For starters, there’s the astoundingly braindead url-pattern format. Someone clearly went out of their way in coming up with a syntax that hints at some customisability, yet manages to offer the absolute bare minimum. It’s abundantly clear that whoever came up with this format has never done much beyond written a simple ‘howto’, or probably one of the bunch of idiot authors who feel that writing a book about servlets or jsps somehow means they have real world experience with said technology.
It is absolutely impossible to use this limited form of url mapping. I’m not asking for regex support here, which would be overkill, but proper wildcard support, or even ant-style wildcards surely can’t be THAT hard for users to learn or adapt to? Lets not even consider the fact that there’s no way of specifying exclusions (eg, apply this filter to everything except *.html files).

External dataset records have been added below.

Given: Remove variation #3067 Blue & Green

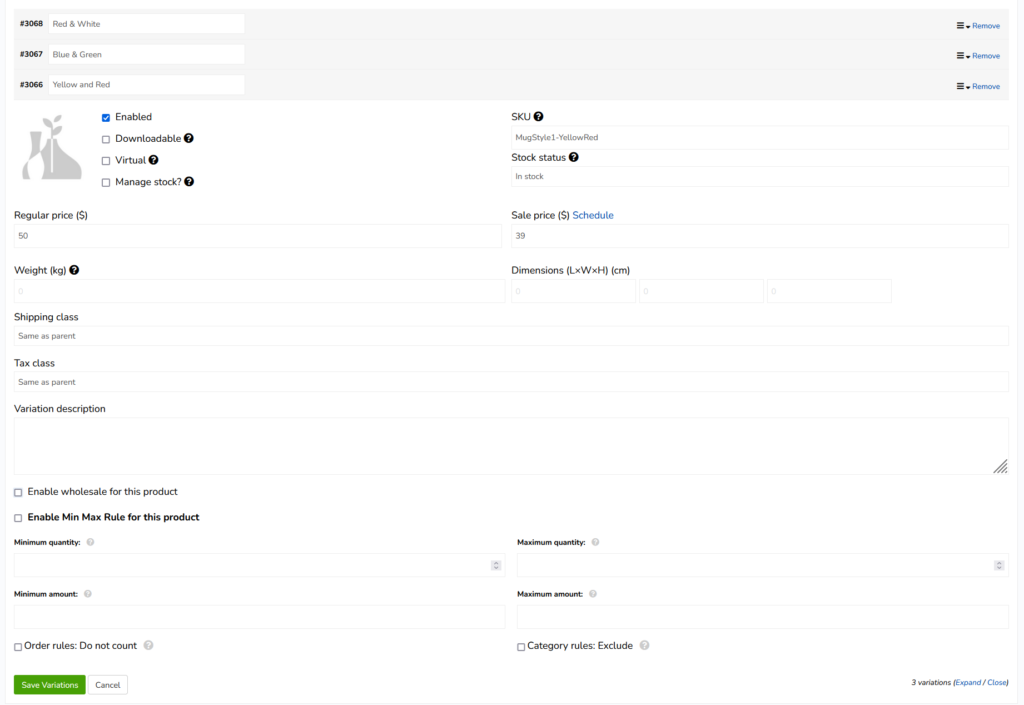Looking at the screenshot, I should pyautogui.click(x=985, y=56).
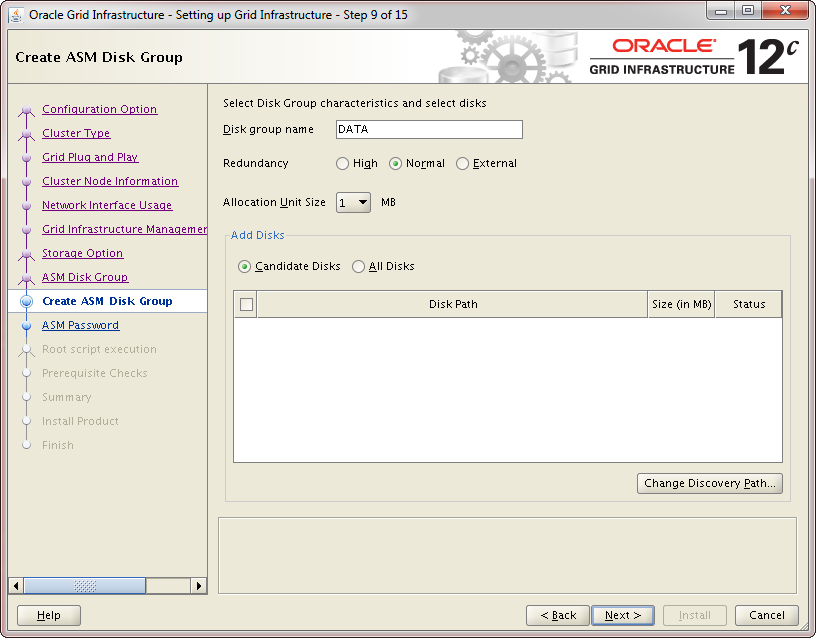Open the Storage Option step

pos(82,253)
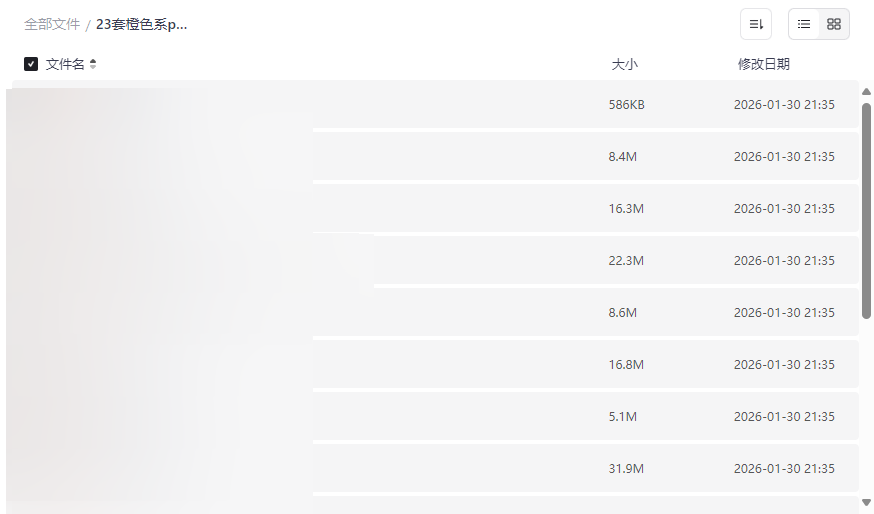Switch to list view layout
874x514 pixels.
point(804,24)
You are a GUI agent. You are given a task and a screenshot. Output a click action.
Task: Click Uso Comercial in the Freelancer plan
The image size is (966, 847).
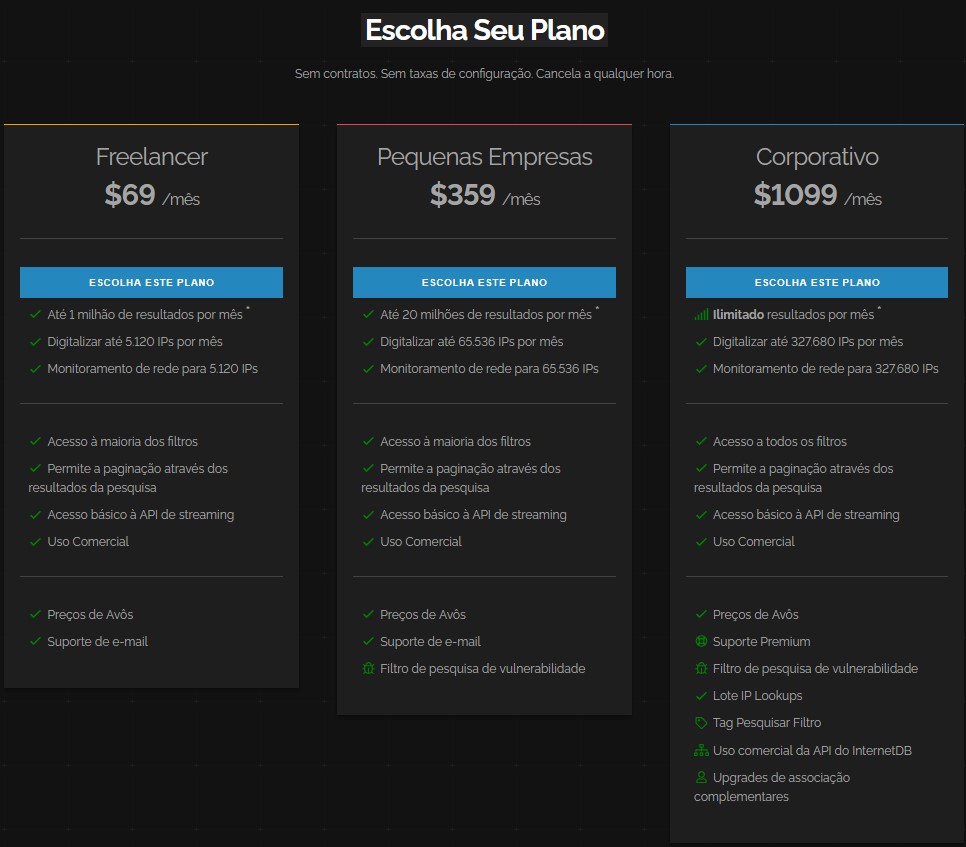[x=88, y=542]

Next up we have the good-on-paper but mostly useless form based auth. It isn’t particularly endowed with customisability, and generally (at least in the early days) had every appserver somehow manage to fuck up their impl of it. It’s particularly disheartening that even something this simple had vendors befuddled, stumbling about like a bunch of retarded children.
This wouldn’t be so bad if there were some sort of programmatic login, that way one could just bypass the whole auth mess and just use the API. Alas, no such luck. The best that the retarded servlet 2.4 group could fart out was a logoff method in 2.4. Maybe by servlet 2.6, they’ll actually start paying attention to users and add the natural complement to a logoff method.
Then we have the cute little inconsistencies that are the signature of brainwashed buffoons everywhere. We have sendRedirect requiring a context path, but forward not requiring one. Consistent API be damned, instead it’s better to force the user to understand that all they’re doing is setting a header and sending back a status code! Heaven forbid servlet container developers are actually forced to do any actual work or make the life of application developers vaguely tolerable. They’re all too busy pimping their own idiotic implementations, in the few spare minutes they have between bouts of trying desperately to milk their book author credentials for all its worth.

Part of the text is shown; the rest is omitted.